There are rather a lot of frameworks for computing with neural nets. After some googling, I selected Tensorflow, because it's in very active development, runs on various platforms from mobile phone to huge clouds, and also because there is the amazing Google Colaboratory, providing a notebook environment that can mix programs, documentation and results, and which also provides you free computing resources: (with in some constraints) you can store your programs and data on Google drive and run your programs on their servers, even using GPUs and TPUs!

Choice of programming language for Tensorflow

Tensorflow does offer rather a lot of interfaces for various languages. I had a look at the Scala interface, but quickly gave up - as far as I understood it's mostly an automated translation of the Python interface, and thus feels foreign, has not the good documentation I have grown to love at least at the Scala standard libraries, so it'd save you little.

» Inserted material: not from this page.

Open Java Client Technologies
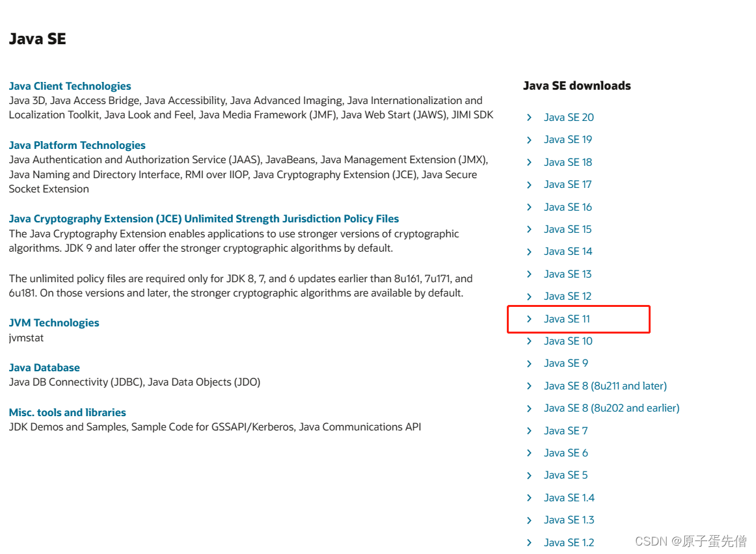Image resolution: width=756 pixels, height=554 pixels. [70, 85]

Tensorflows more or less native interface language is Python, which also has a wealth of other libraries for data scientists. So, Python 3 it is for, though I miss the clean structure and good documentation of Scala and it's dynamic typing is for me a big pain. I'd reconsider that choice if I'd fortunate enough to do some serious number crunching with Tensorflow professionally.

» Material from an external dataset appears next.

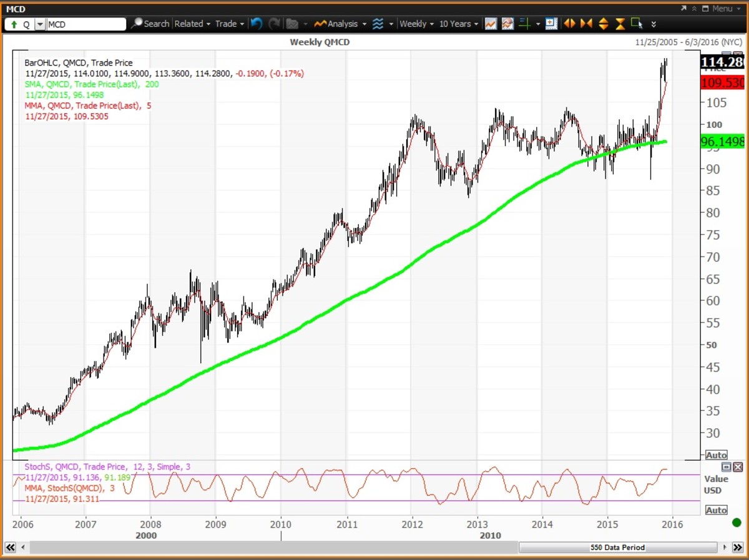
Task: Click the vertical compress hourglass icon
Action: [620, 24]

One thing about Python, originally being conceived as an easy educational / scripting language, is that most of the tutorials are targeted to programming novices, and thus contain lots of noise if you are an experienced programmer. Most helpful for me is the book Python for Programmers: with Big Data and Artificial Intelligence Case Studies..., which also gives many hints where to look for data sciencey libraries and documentation.

Coping with Pythons dynamic typing

I have yet to see advantages of dynamic typing, but there is a hard disadvantage: the IDE has a hard time to support you with documentation and code completion since it usually can't guess what type the variable has. I tried IntelliJ and PyCharm with rather limited success. For me, the best support was provided by Google Colaboratory.

Python provides some features as workarounds for the missing typing: there are functions help, type, dir that print out the features of an object.

Still, you have to make sure that Colaboratory knows the type of the variable where you need documentation. That gap can be filled with the interactive iPython worksheets (e.g. run on collaboratory), where you can call up help while stepping interactively through the program. That works nicely when I observe the following constraints:

  • While developing a program, write it as a iPython worksheet. When it works, move the code into functions / classes and put it into separate modules loaded from there.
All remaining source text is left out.